Reproduce the full set of records verbatim.
(Extracted entries Opens)
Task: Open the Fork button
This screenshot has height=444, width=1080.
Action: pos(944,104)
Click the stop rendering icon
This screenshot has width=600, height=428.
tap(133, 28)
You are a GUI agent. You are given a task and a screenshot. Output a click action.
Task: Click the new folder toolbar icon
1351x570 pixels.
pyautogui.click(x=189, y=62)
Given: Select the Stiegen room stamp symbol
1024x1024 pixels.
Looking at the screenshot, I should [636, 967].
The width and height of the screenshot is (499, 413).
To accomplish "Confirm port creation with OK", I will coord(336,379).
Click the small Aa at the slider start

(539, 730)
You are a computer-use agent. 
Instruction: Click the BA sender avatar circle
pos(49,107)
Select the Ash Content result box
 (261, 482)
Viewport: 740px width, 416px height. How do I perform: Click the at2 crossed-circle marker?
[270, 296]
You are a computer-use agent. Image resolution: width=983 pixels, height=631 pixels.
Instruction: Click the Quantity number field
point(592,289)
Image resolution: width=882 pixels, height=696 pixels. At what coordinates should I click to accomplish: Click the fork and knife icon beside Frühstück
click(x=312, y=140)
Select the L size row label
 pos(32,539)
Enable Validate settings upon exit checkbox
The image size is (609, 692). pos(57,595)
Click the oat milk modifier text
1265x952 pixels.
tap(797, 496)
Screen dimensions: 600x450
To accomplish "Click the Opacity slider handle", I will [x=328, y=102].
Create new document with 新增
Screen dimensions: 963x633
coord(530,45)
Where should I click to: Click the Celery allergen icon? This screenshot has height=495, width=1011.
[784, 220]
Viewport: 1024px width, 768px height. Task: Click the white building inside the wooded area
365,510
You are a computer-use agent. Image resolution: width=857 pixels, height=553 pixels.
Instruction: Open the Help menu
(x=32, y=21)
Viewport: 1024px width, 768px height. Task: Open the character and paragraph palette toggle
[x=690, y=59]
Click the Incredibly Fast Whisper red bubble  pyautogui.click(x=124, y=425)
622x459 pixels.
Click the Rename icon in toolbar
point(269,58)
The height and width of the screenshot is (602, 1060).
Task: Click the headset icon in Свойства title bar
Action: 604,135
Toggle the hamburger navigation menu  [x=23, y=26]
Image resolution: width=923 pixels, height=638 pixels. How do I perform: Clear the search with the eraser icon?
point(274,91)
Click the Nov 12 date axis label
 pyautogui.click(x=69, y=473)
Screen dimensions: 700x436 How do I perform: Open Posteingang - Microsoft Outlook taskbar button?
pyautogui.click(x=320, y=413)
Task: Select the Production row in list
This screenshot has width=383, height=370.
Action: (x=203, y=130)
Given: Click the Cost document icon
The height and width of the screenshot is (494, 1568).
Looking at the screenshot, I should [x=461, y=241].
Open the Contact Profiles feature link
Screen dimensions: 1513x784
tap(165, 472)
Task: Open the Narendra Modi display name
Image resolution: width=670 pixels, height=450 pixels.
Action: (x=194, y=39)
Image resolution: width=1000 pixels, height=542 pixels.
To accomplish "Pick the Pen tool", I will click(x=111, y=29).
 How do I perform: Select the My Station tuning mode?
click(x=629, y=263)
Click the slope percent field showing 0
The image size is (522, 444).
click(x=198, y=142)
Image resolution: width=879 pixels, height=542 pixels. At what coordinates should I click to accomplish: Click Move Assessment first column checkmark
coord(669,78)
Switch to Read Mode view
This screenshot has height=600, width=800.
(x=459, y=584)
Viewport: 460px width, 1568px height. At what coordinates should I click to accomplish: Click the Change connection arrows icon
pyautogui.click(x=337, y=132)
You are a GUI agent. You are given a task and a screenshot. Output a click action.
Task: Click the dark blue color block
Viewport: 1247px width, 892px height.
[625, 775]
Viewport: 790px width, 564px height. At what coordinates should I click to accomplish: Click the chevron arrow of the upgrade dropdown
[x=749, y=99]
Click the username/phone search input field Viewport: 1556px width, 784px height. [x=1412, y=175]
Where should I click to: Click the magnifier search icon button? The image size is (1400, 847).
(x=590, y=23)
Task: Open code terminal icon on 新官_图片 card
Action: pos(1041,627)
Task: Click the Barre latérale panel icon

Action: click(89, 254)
(Extracted entries Closes)
## Response below
Task: Open the Fork button
This screenshot has height=444, width=1080.
Action: pos(944,104)
Click the stop rendering icon
This screenshot has width=600, height=428.
tap(133, 28)
You are a GUI agent. You are given a task and a screenshot. Output a click action.
Task: Click the new folder toolbar icon
1351x570 pixels.
pyautogui.click(x=189, y=62)
Given: Select the Stiegen room stamp symbol
1024x1024 pixels.
Looking at the screenshot, I should [636, 967].
The width and height of the screenshot is (499, 413).
To accomplish "Confirm port creation with OK", I will coord(336,379).
Click the small Aa at the slider start

(539, 730)
You are a computer-use agent. 
Instruction: Click the BA sender avatar circle
pos(49,107)
Select the Ash Content result box
 (261, 482)
Viewport: 740px width, 416px height. How do I perform: Click the at2 crossed-circle marker?
[270, 296]
You are a computer-use agent. Image resolution: width=983 pixels, height=631 pixels.
Instruction: Click the Quantity number field
point(592,289)
Image resolution: width=882 pixels, height=696 pixels. At what coordinates should I click to accomplish: Click the fork and knife icon beside Frühstück
click(x=312, y=140)
Select the L size row label
 pos(32,539)
Enable Validate settings upon exit checkbox
The image size is (609, 692). pos(57,595)
Click the oat milk modifier text
1265x952 pixels.
tap(797, 496)
Screen dimensions: 600x450
To accomplish "Click the Opacity slider handle", I will [x=328, y=102].
Create new document with 新增
Screen dimensions: 963x633
coord(530,45)
Where should I click to: Click the Celery allergen icon? This screenshot has height=495, width=1011.
[784, 220]
Viewport: 1024px width, 768px height. Task: Click the white building inside the wooded area
365,510
You are a computer-use agent. Image resolution: width=857 pixels, height=553 pixels.
Instruction: Open the Help menu
(x=32, y=21)
Viewport: 1024px width, 768px height. Task: Open the character and paragraph palette toggle
[x=690, y=59]
Click the Incredibly Fast Whisper red bubble  pyautogui.click(x=124, y=425)
622x459 pixels.
Click the Rename icon in toolbar
point(269,58)
The height and width of the screenshot is (602, 1060).
Task: Click the headset icon in Свойства title bar
Action: 604,135
Toggle the hamburger navigation menu  [x=23, y=26]
Image resolution: width=923 pixels, height=638 pixels. How do I perform: Clear the search with the eraser icon?
point(274,91)
Click the Nov 12 date axis label
 pyautogui.click(x=69, y=473)
Screen dimensions: 700x436 How do I perform: Open Posteingang - Microsoft Outlook taskbar button?
pyautogui.click(x=320, y=413)
Task: Select the Production row in list
This screenshot has width=383, height=370.
Action: (x=203, y=130)
Given: Click the Cost document icon
The height and width of the screenshot is (494, 1568).
Looking at the screenshot, I should [x=461, y=241].
Open the Contact Profiles feature link
Screen dimensions: 1513x784
tap(165, 472)
Task: Open the Narendra Modi display name
Image resolution: width=670 pixels, height=450 pixels.
Action: (x=194, y=39)
Image resolution: width=1000 pixels, height=542 pixels.
To accomplish "Pick the Pen tool", I will click(x=111, y=29).
 How do I perform: Select the My Station tuning mode?
click(x=629, y=263)
Click the slope percent field showing 0
The image size is (522, 444).
click(x=198, y=142)
Image resolution: width=879 pixels, height=542 pixels. At what coordinates should I click to accomplish: Click Move Assessment first column checkmark
coord(669,78)
Switch to Read Mode view
This screenshot has height=600, width=800.
(x=459, y=584)
Viewport: 460px width, 1568px height. At what coordinates should I click to accomplish: Click the Change connection arrows icon
pyautogui.click(x=337, y=132)
You are a GUI agent. You are given a task and a screenshot. Output a click action.
Task: Click the dark blue color block
Viewport: 1247px width, 892px height.
[625, 775]
Viewport: 790px width, 564px height. At what coordinates should I click to accomplish: Click the chevron arrow of the upgrade dropdown
[x=749, y=99]
Click the username/phone search input field Viewport: 1556px width, 784px height. [x=1412, y=175]
Where should I click to: Click the magnifier search icon button? The image size is (1400, 847).
(x=590, y=23)
Task: Open code terminal icon on 新官_图片 card
Action: pos(1041,627)
Task: Click the Barre latérale panel icon

Action: click(89, 254)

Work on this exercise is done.